WHAT IS REQUIRED →
All of the entries should be restated word for word, but without their pictures.

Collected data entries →
━━━━━━━━━━━━━━━━
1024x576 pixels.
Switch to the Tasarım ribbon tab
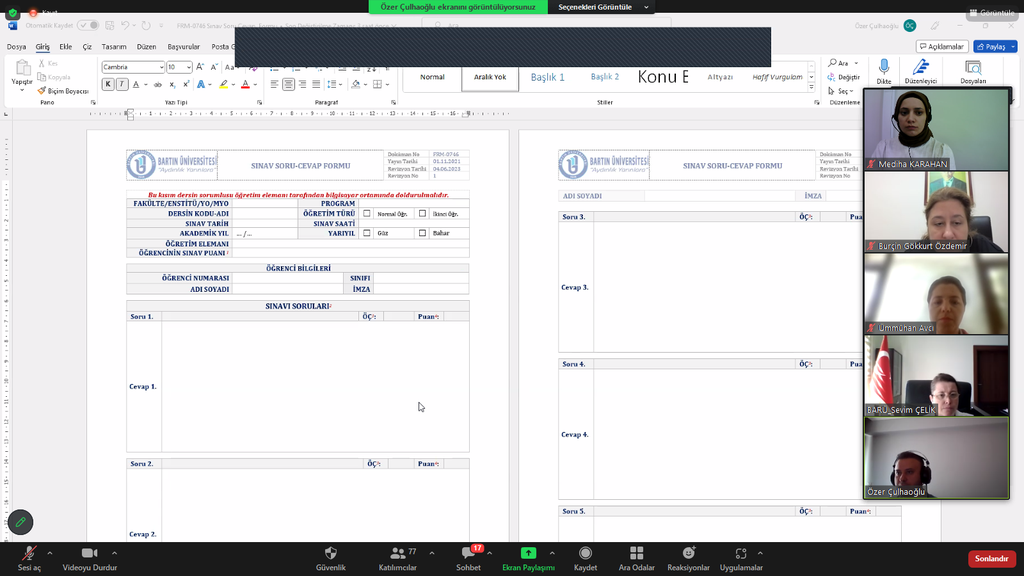(114, 47)
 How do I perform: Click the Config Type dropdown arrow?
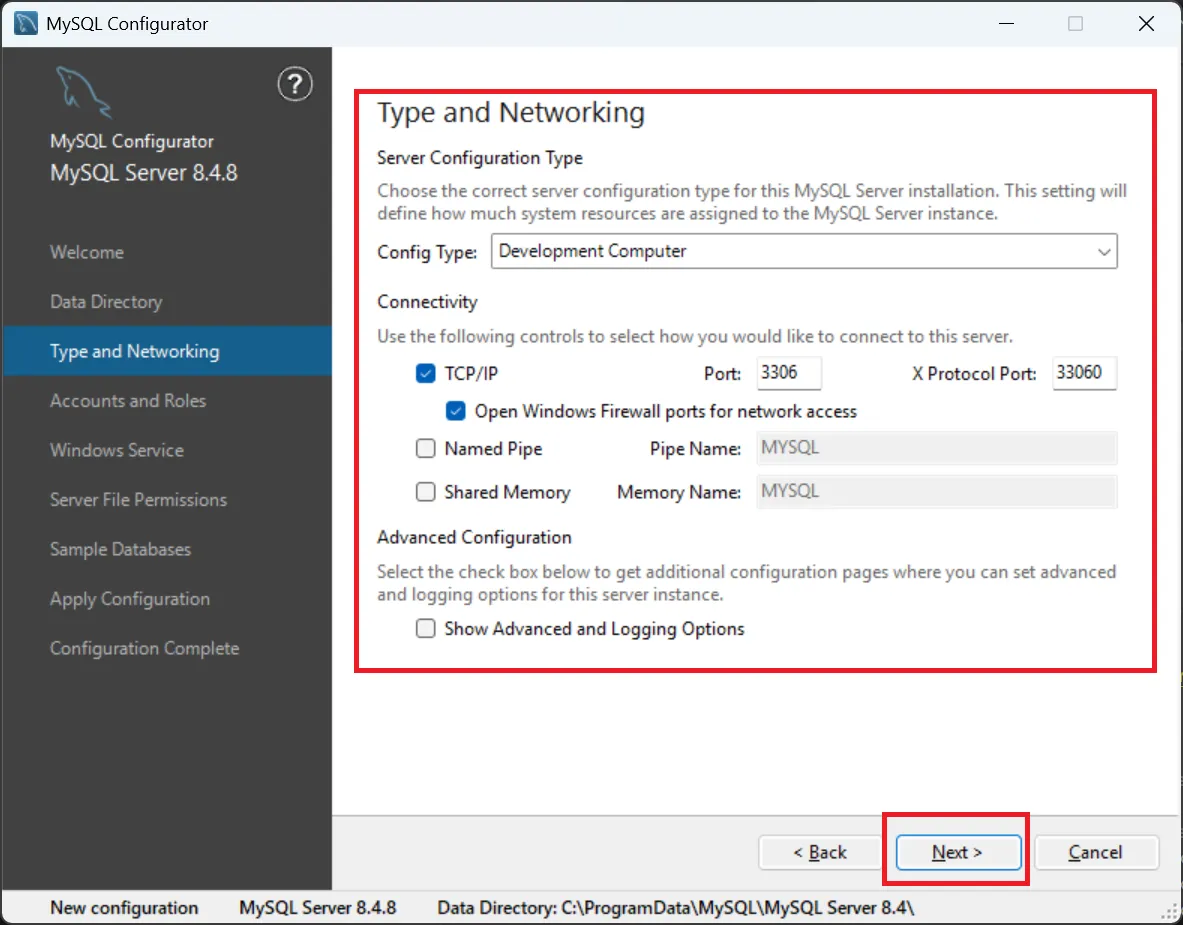(1104, 253)
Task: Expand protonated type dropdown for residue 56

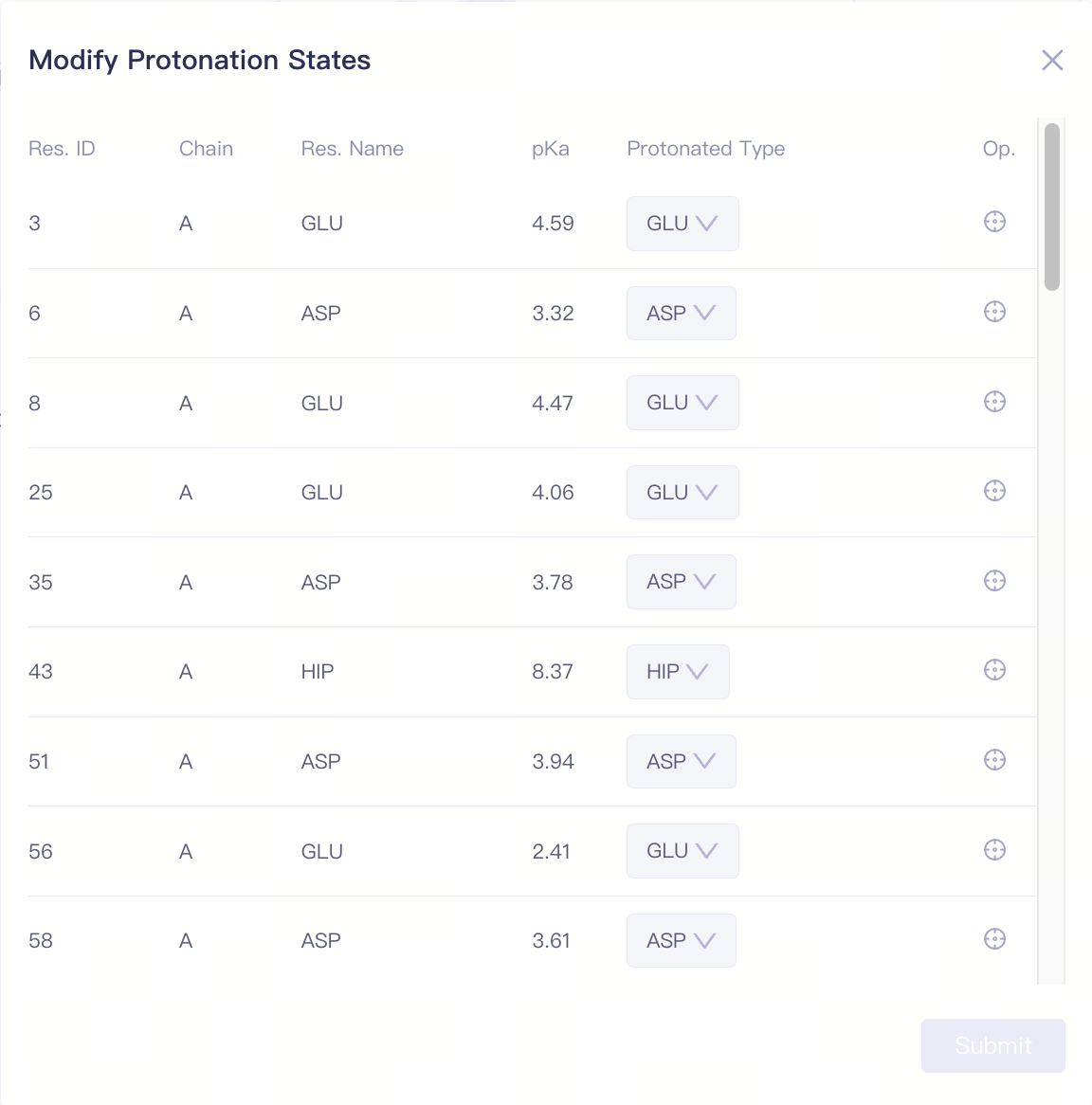Action: click(682, 851)
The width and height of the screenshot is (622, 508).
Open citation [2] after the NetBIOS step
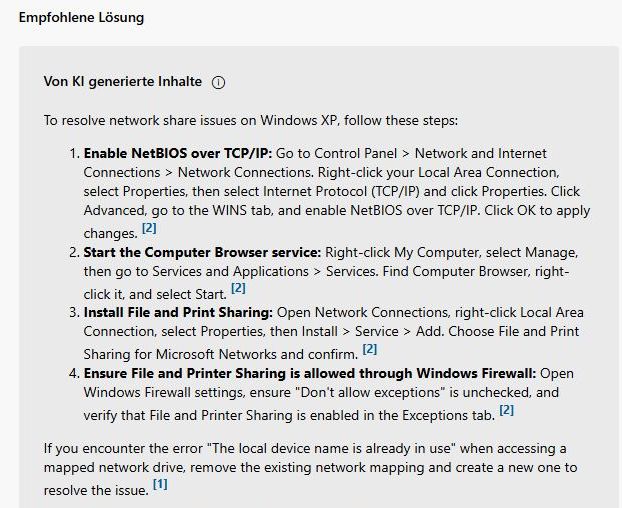pos(149,228)
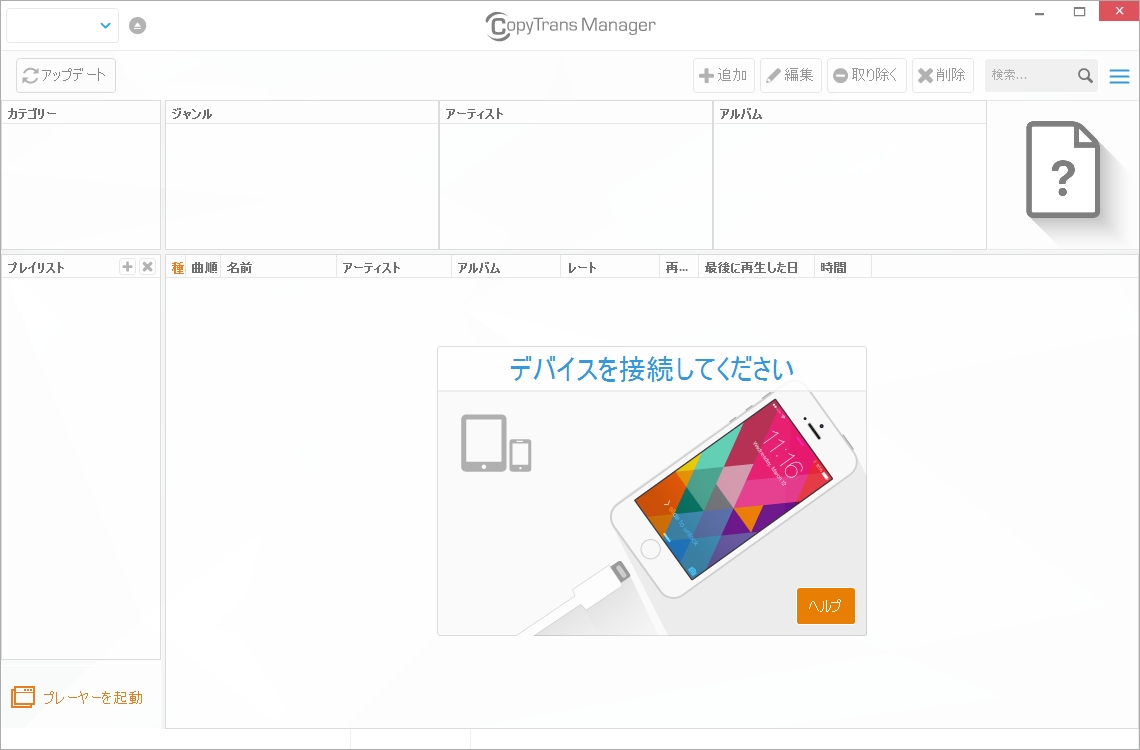Sort tracks by the 名前 column header
The height and width of the screenshot is (750, 1140).
(240, 266)
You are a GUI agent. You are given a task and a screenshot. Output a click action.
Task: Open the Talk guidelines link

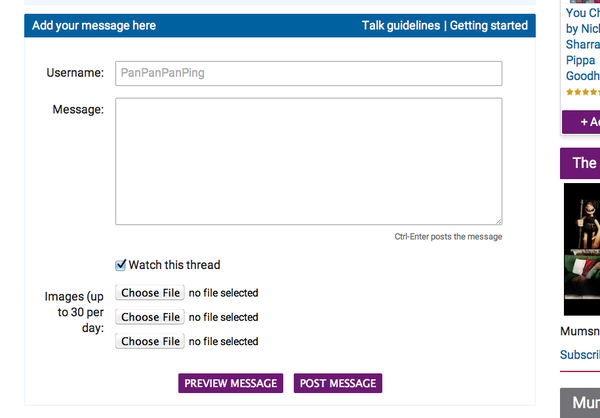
━━━━━━━━━━━━━━━━
EXERCISE OUTPUT →
1024x576 pixels.
Switch to the Tasarım ribbon tab
(114, 47)
 How do I perform: Click the Config Type dropdown arrow?
(1104, 253)
Task: Expand protonated type dropdown for residue 56

Action: click(682, 851)
The width and height of the screenshot is (622, 508).
Open citation [2] after the NetBIOS step
pos(149,228)
Sort tracks by the 名前 column header
The height and width of the screenshot is (750, 1140).
(240, 266)
You are a GUI agent. You are given a task and a screenshot. Output a click action.
Task: Open the Talk guidelines link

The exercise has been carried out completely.